What if my adopted child meets his birth family and he loves them more than me?
This is a fear that many perspective adoptive parents might have when pursuing an open adoption. Open adoption is when the adoptive and birth parents keep in contact or establish a relationship. The extent of the relationship will depend on the parties involved, but after the adoption is finalized, many adoptive and birth parents keep in touch through email, phone and in some cases, visits.
Erik Bergman, an adoptive parent and board member of the Washington and Oregon state-based Open Adoptions and Family Services, Inc. says, “Open adoption is NOT co-parenting. The adoptive parents are the parents.”
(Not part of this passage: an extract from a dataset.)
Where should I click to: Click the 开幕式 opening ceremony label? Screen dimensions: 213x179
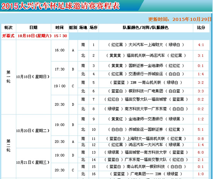click(x=8, y=36)
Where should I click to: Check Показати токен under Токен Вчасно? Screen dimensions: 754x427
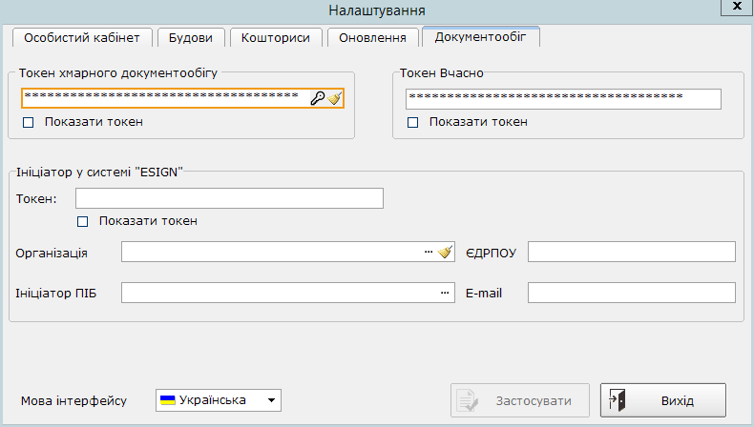click(413, 122)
Bergman says that adoptive parents should not worry that their children might love their birth parents more as most children recognize that the people who take care of them, tuck them into bed at night and help them when they fall down and scrape their knee, are in fact their parents. Mostly, adoptive kids perceive the birth parents as part of their extended family.
In Bergman’s case, his two adoptive daughters keep in touch with their birth father and meet with him once a year around Christmas. Neither of the girls feels their birth father is the primary parent – they cherish the relationship with the birth father, but consider Bergman and his wife as their parents.
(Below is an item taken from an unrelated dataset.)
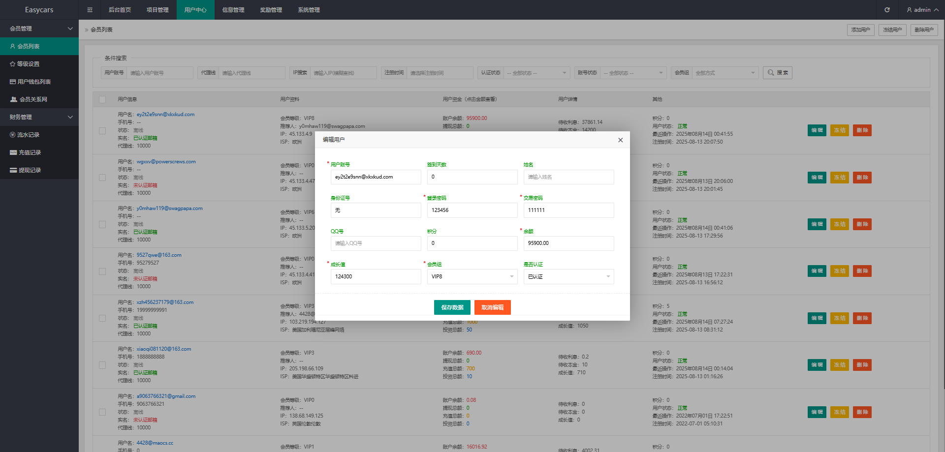Click the 余额 input field
This screenshot has height=452, width=945.
568,243
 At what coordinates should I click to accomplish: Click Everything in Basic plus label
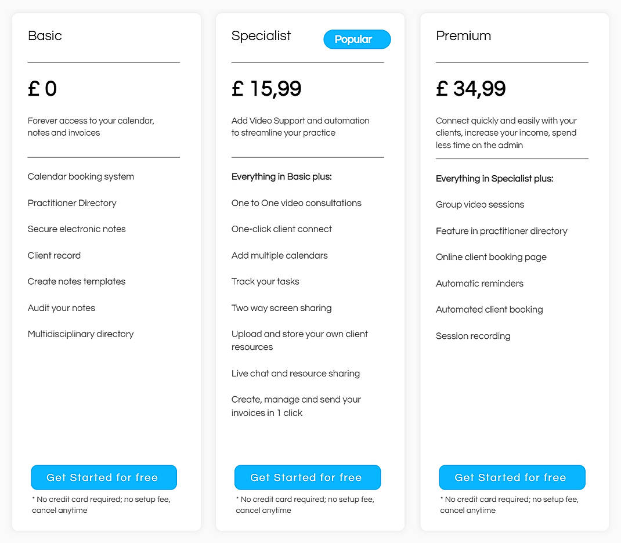(281, 176)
Open adoption is very important for the birth parents as well – as many want to choose the adoptive family to make sure they are kind, loving people. “I felt if they (adoptive parents) could accept me, they could accept my child,” says Lorissa Yoder, a birth mother based in Texas. Yoder, who now receives emails and photos of the baby she gave up for adoption, says that while adoption was certainly not her first choice, she was happy that the baby went home with a nice family.
Bergman says that adoptive children need to understand their history, where they come from – which is why open adoptions are so important. “When my daughters see their birth father, they start to understand why they laugh the way they do, why they are tall, and other traits,” Begman says.
“I would not agree to an adoption that was not open,” Bergman says. “Open adoption ensures the child grows up without mystery or shame about their genetic heritage.”